- DATASET RECORDS -
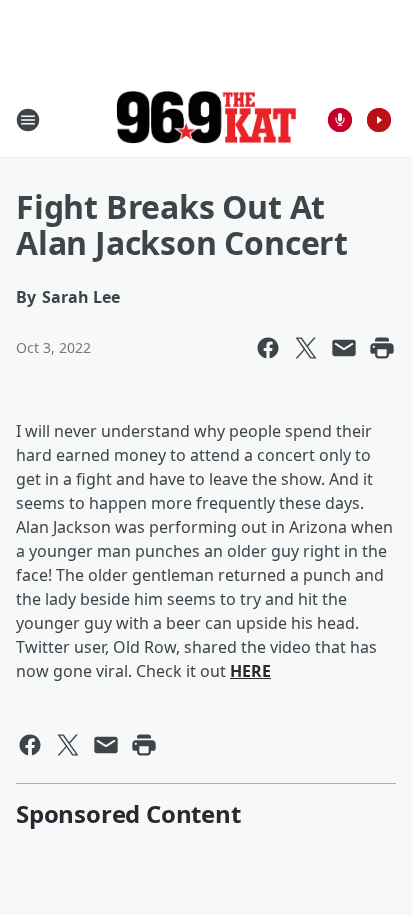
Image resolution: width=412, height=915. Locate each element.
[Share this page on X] (306, 348)
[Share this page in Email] (344, 348)
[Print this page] (382, 348)
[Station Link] (206, 119)
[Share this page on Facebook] (268, 348)
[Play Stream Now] (379, 120)
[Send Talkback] (340, 120)
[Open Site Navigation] (28, 120)
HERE (250, 671)
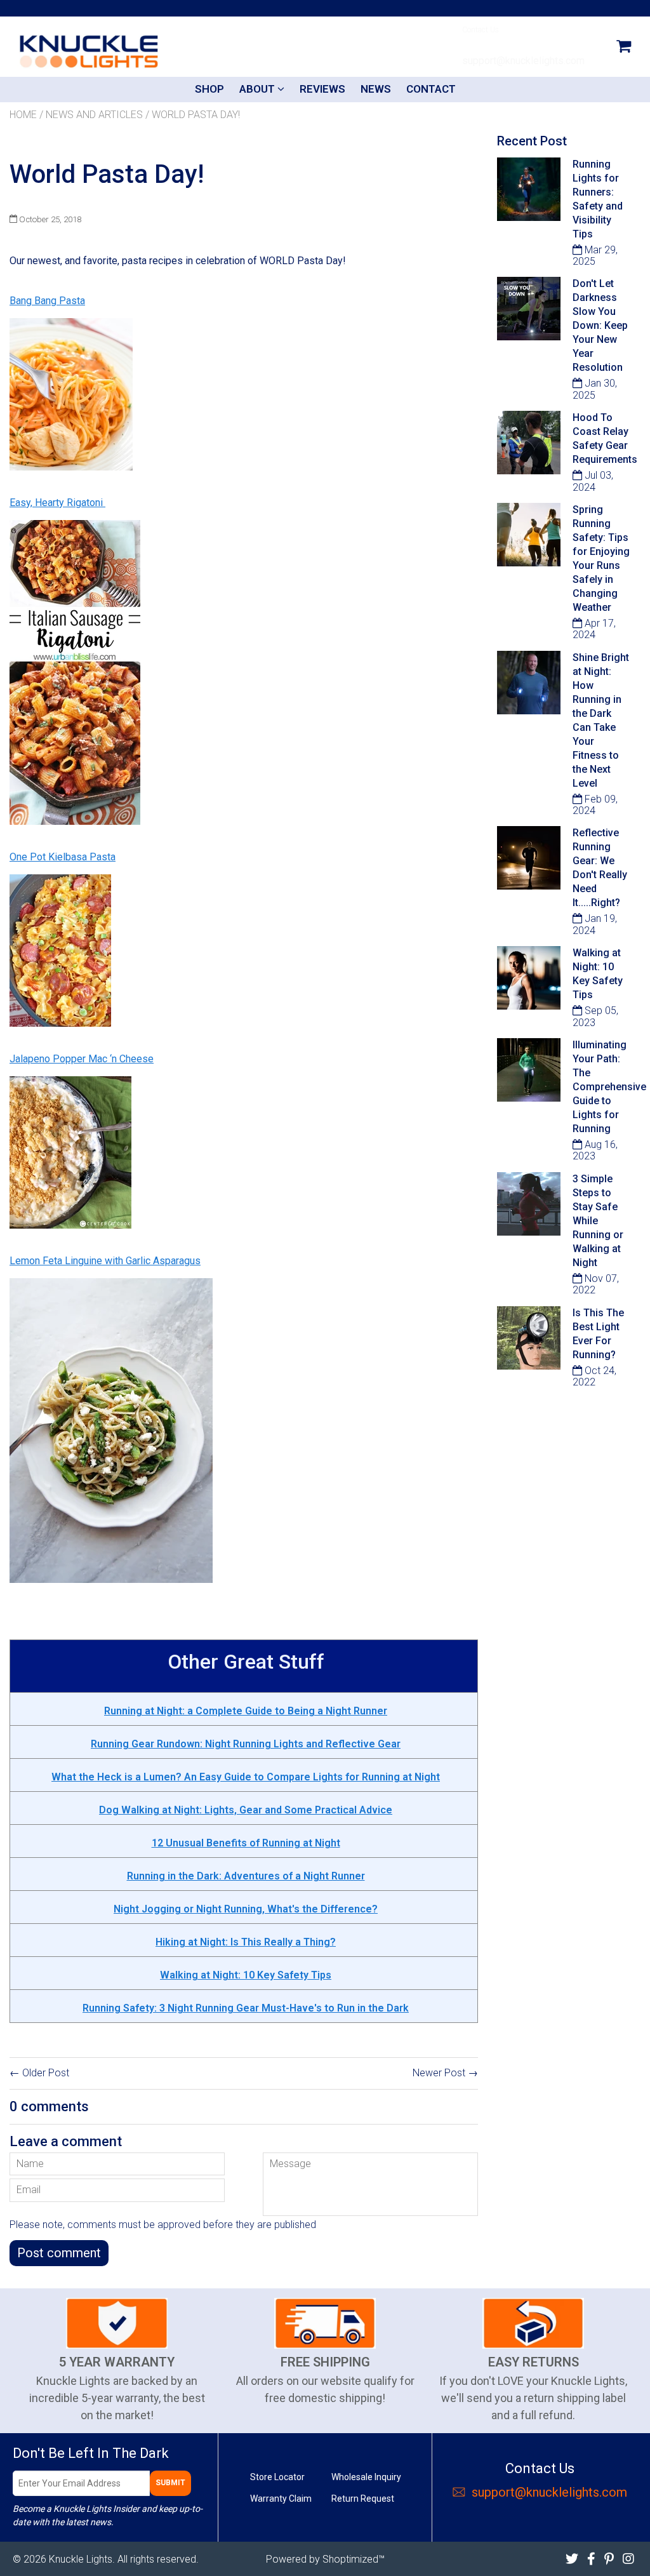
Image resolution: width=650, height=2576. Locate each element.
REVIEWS (322, 89)
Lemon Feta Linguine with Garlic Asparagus (105, 1261)
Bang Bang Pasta (47, 301)
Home (23, 115)
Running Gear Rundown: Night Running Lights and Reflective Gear (246, 1744)
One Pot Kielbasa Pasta (63, 857)
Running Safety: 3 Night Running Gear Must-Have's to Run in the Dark (246, 2008)
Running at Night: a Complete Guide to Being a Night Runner (245, 1711)
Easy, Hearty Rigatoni (57, 503)
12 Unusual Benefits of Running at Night (246, 1843)
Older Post (45, 2073)
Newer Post (439, 2073)
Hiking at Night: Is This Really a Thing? (246, 1942)
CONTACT (431, 89)
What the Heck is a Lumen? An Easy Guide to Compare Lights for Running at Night (245, 1777)
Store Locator (277, 2477)
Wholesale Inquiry (366, 2477)
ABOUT (258, 89)
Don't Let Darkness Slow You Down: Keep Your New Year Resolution (600, 325)
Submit (170, 2482)
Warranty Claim (281, 2498)
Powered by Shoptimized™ (325, 2559)
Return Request (362, 2498)
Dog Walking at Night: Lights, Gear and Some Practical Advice (245, 1810)
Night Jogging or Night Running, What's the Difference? (246, 1909)
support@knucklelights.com (549, 2492)
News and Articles (94, 115)
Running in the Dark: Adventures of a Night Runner (246, 1876)
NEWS (376, 89)
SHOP (209, 89)
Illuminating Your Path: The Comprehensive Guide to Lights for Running (609, 1087)
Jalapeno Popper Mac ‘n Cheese (82, 1059)
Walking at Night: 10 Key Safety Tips (245, 1975)
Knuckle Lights (80, 2559)
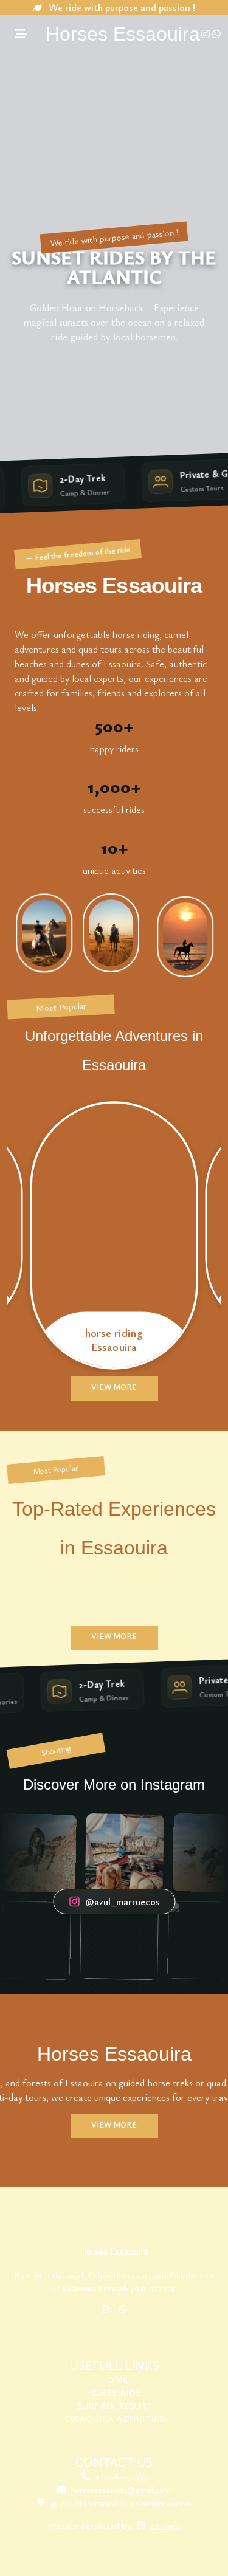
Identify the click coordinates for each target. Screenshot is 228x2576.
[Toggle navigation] (20, 34)
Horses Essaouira (123, 34)
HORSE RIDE (114, 2392)
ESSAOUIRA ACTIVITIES (114, 2418)
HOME (114, 2379)
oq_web (165, 2525)
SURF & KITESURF (114, 2405)
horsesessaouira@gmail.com (121, 2489)
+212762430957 (121, 2476)
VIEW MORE (114, 1387)
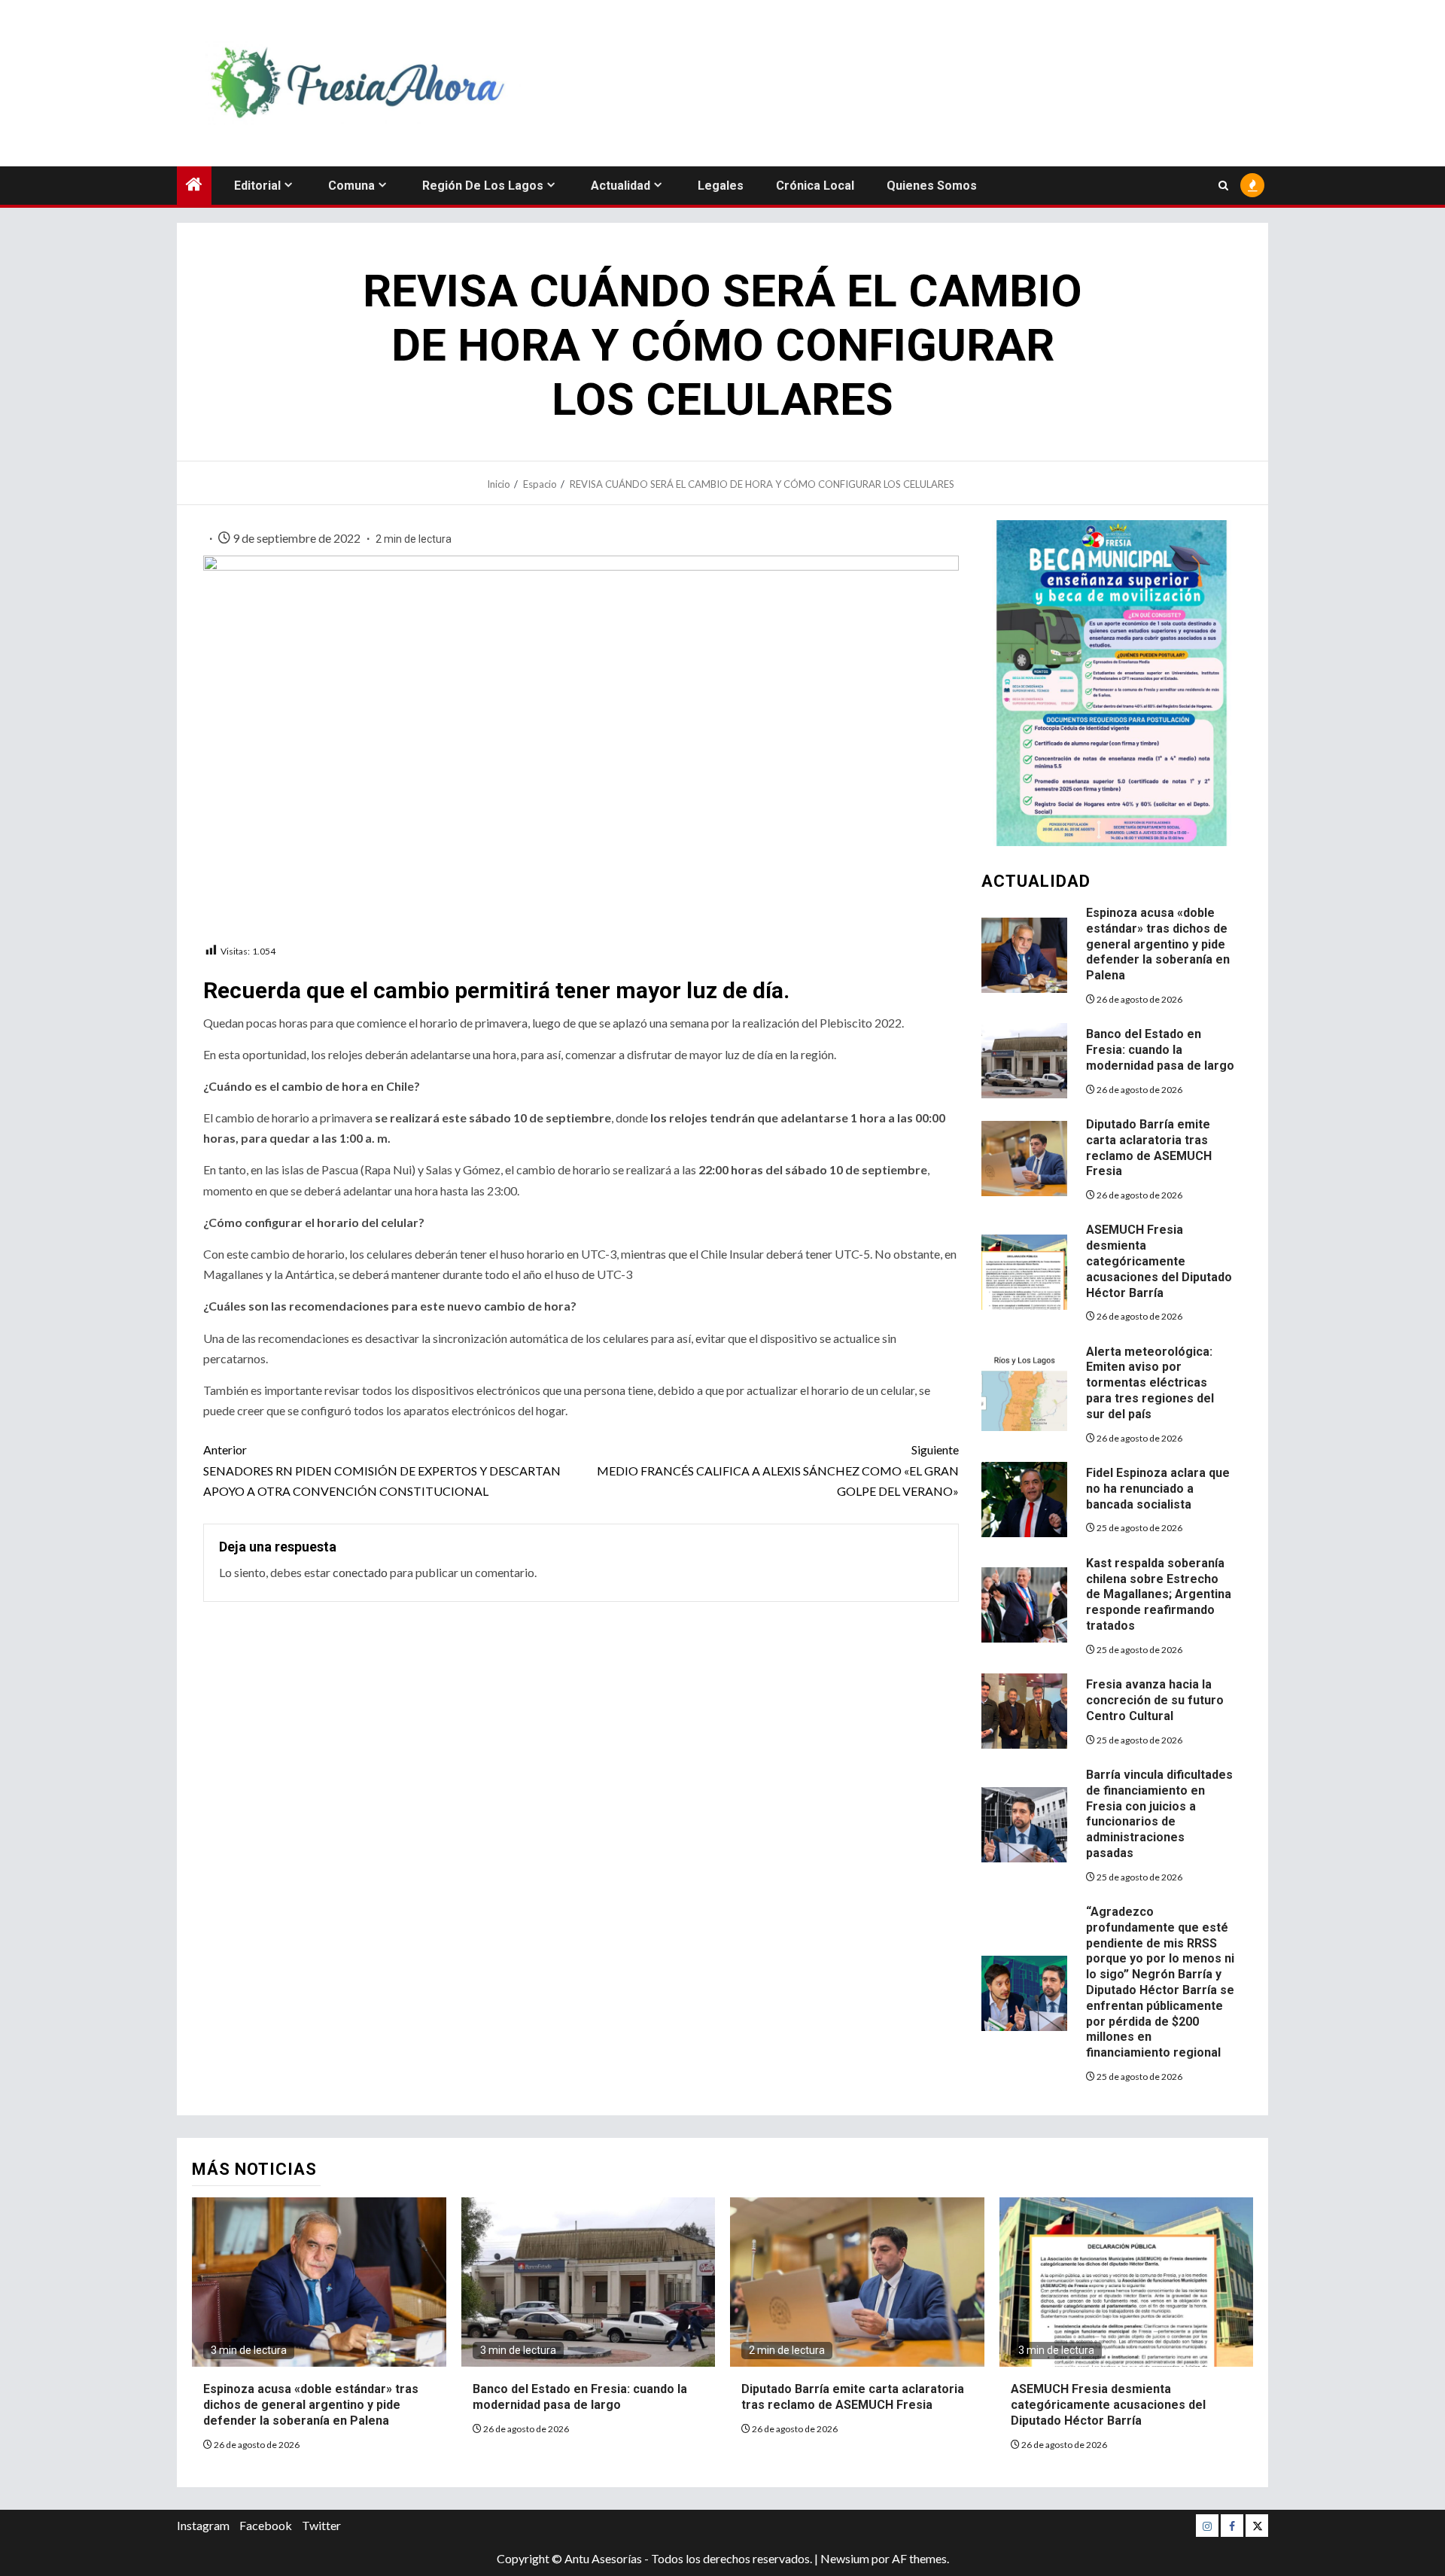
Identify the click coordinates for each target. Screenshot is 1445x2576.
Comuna (351, 185)
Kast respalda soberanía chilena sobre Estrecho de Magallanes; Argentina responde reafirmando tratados (1158, 1594)
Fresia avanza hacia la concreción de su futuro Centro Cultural (1155, 1700)
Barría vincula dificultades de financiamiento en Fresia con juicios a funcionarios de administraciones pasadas (1159, 1814)
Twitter (321, 2525)
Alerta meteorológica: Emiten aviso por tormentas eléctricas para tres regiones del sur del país (1150, 1382)
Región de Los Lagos (482, 185)
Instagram (203, 2525)
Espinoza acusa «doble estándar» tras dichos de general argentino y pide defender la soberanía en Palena (1158, 944)
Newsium (844, 2558)
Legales (721, 185)
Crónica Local (815, 185)
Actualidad (620, 185)
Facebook (265, 2525)
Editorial (257, 185)
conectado (360, 1572)
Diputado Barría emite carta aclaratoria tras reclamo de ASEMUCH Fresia (852, 2397)
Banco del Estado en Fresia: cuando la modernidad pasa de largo (1160, 1050)
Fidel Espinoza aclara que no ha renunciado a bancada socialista (1158, 1489)
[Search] (1223, 185)
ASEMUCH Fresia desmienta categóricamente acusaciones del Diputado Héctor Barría (1159, 1261)
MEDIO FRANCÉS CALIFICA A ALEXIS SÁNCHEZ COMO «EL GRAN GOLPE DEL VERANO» (778, 1469)
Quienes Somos (932, 185)
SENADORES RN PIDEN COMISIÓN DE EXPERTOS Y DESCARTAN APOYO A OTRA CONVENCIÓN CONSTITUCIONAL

- WORK TASK -
Check each line in the records above for the word "page". Return those that have it.

- YOUR RESPONSE -
[Share this page on X] (306, 348)
[Share this page in Email] (344, 348)
[Print this page] (382, 348)
[Share this page on Facebook] (268, 348)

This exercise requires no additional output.